Dalam budaya Sunda dikenal sebuah ungkapan, “meunang
ngabogaan lawan, tapi teu meunang ngabogaan musuh” (boleh memiliki lawan,
tetapi tidak boleh memiliki musuh). Ungkapan tersebut jadi salah satu filosofi
atau nilai yang diajarkan kesenian Benjang Gulat.
Benjang Gulat merupakan seni beladiri yang berasal dari
daerah tatar Sunda, lebih tepatnya di Ujungberung, Kota Bandung. Kabarnya
Benjang Gulat tumbuh dan berkembang sejak masa kolonial. Semula Benjang Gulat berkembang
di kalangan santri pesantren dan menjadi sebuah permainan. Namun kemudian ada
larangan dari pemerintah Hindia Belanda lantaran khawatir terciptanya
kantong-kantong kekuatan untuk memberontak.

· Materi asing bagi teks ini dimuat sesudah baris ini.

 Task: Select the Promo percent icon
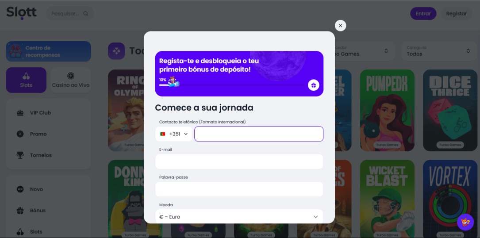pos(20,134)
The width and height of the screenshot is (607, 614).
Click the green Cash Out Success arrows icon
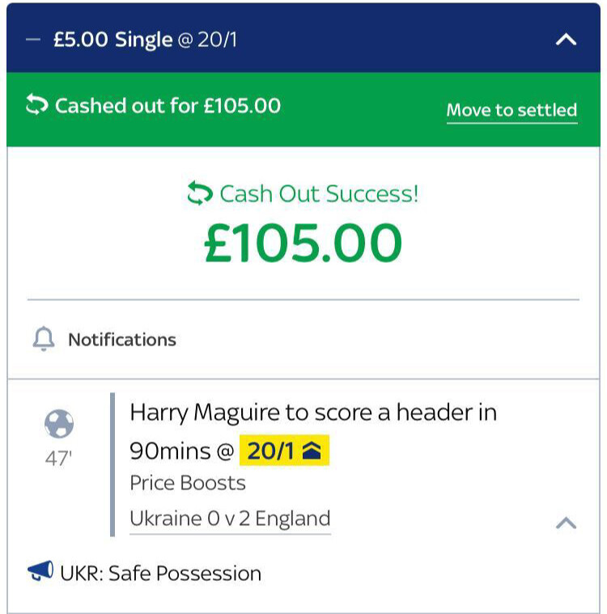[199, 194]
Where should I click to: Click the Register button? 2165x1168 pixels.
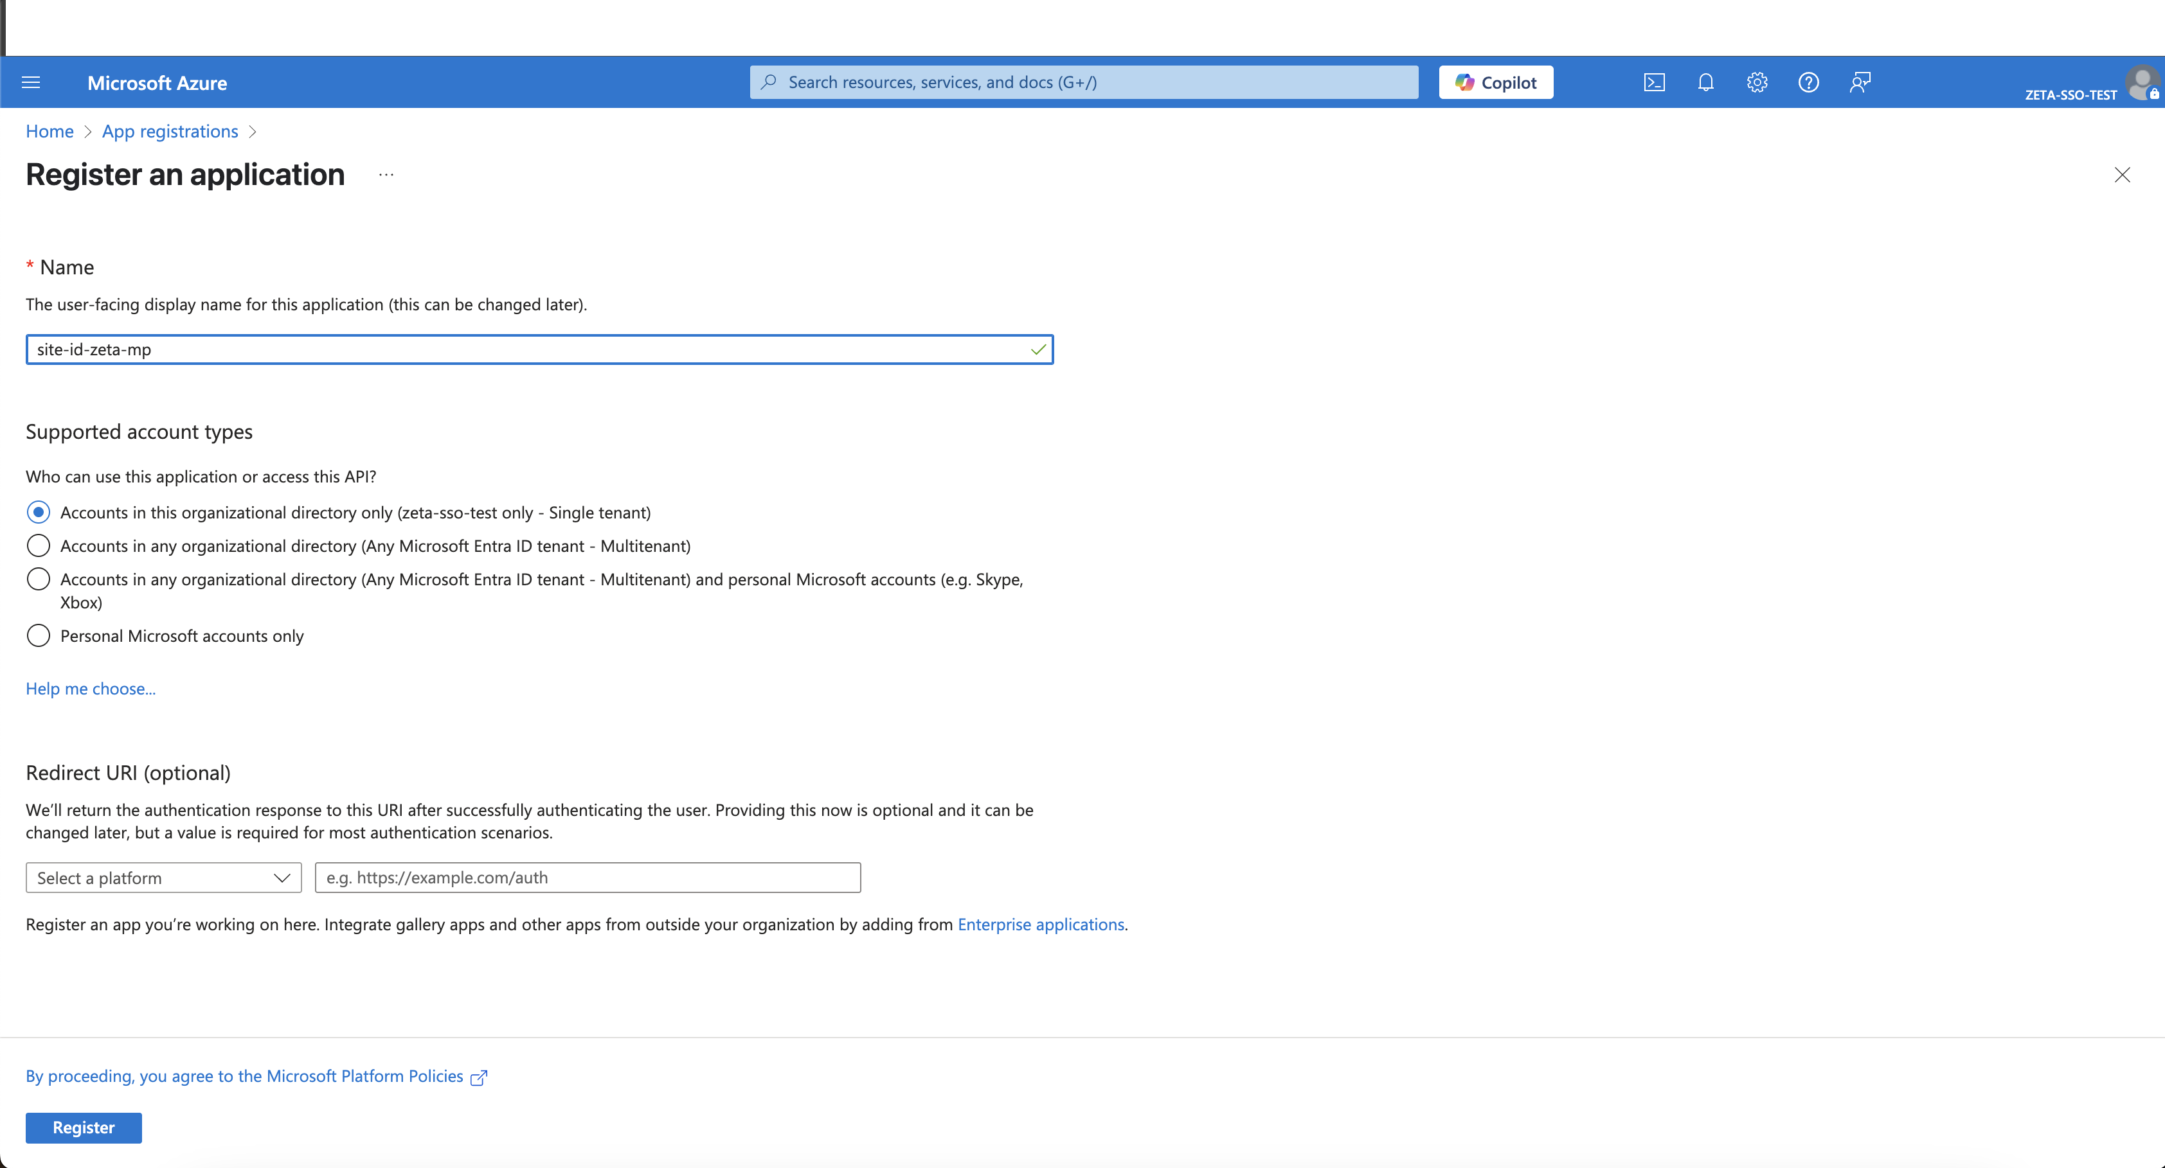click(x=83, y=1128)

Pasca kemerdekaan tepatnya masa Orde Baru, Benjang Gulat pun
sempat dilarang karena dianggap sumber tawuran di Ujungberung pada 1970-an.
Benjang Gulat kemudian dapat kembali ‘merdeka’ pasca runtuhnya Orde Baru.
Kiwari Benjang Gulat pun bisa disaksikan dan dimainkan tanpa
ada rasa khawatir. Kendati begitu seni bela diri ini tak lantas menjadi populer
di luar wilayah Ujungberung. Sepengatahuan penulis Benjang Gulat telah
terdokumentasi dalam beberapa medium seperti artikel berita, jurnal akademik, video
dokumenter dan film.
Salah satu dan mungkin satu-satunya film tersebut adalah Gulat
Benjang Pamungkas. Sebuah film yang diprakarsai dan diongkosi oleh
pemerintah.
Baca Juga: Guru Dian: Culture Shock dan Berdamai dengan Diri Sendiri
Film Gulat Benjang Pamungkas bercerita tentang anak bernama
Fajar yang pindah ke desa di Cilengkrang, Ujungberung, kota Bandung karena ayahnya
dipindah tugaskan di kelurahan setempat.
Sebagai anak baru, Fajar memiliki kewajiban untuk mengenal
dan beradaptasi dengan lingkungannya. Namun adaptasi itu tak berjalan mulus,
ada tokoh yang tidak menyukai kehadiran Fajar. Tokoh antagonis itu pun dikenal
sebagai anak yang jago Benjang Gulat.
Dari sini konflik dimulai dan tentu menyaksikan sekilas, penulis sudah bisa menebak bagaimana jalannya konflik dan solusinya. Akan
tetapi penulis harus memberikan kredit, pasalnya Fajar tidak dibuat menjadi
tokoh yang Zero to Hero, mempelajari Benjang Gulat dalam waktu relatif singkat
serta mengalahkan lawan-lawannya yang telah lama jadi jawara dan berlatih Benjang
Gulat.
Sebagai film yang mengusung tema bela diri, entah kenapa penulis
merasa ada yang kurang. Mungkin karena di film ini tidak menampilkan sejumlah
perguruan atau padepokan Benjang Gulat. Sehingga suasana kampung yang sangat mencintai
dan mengangungkan Benjang Gulat terasa luntur.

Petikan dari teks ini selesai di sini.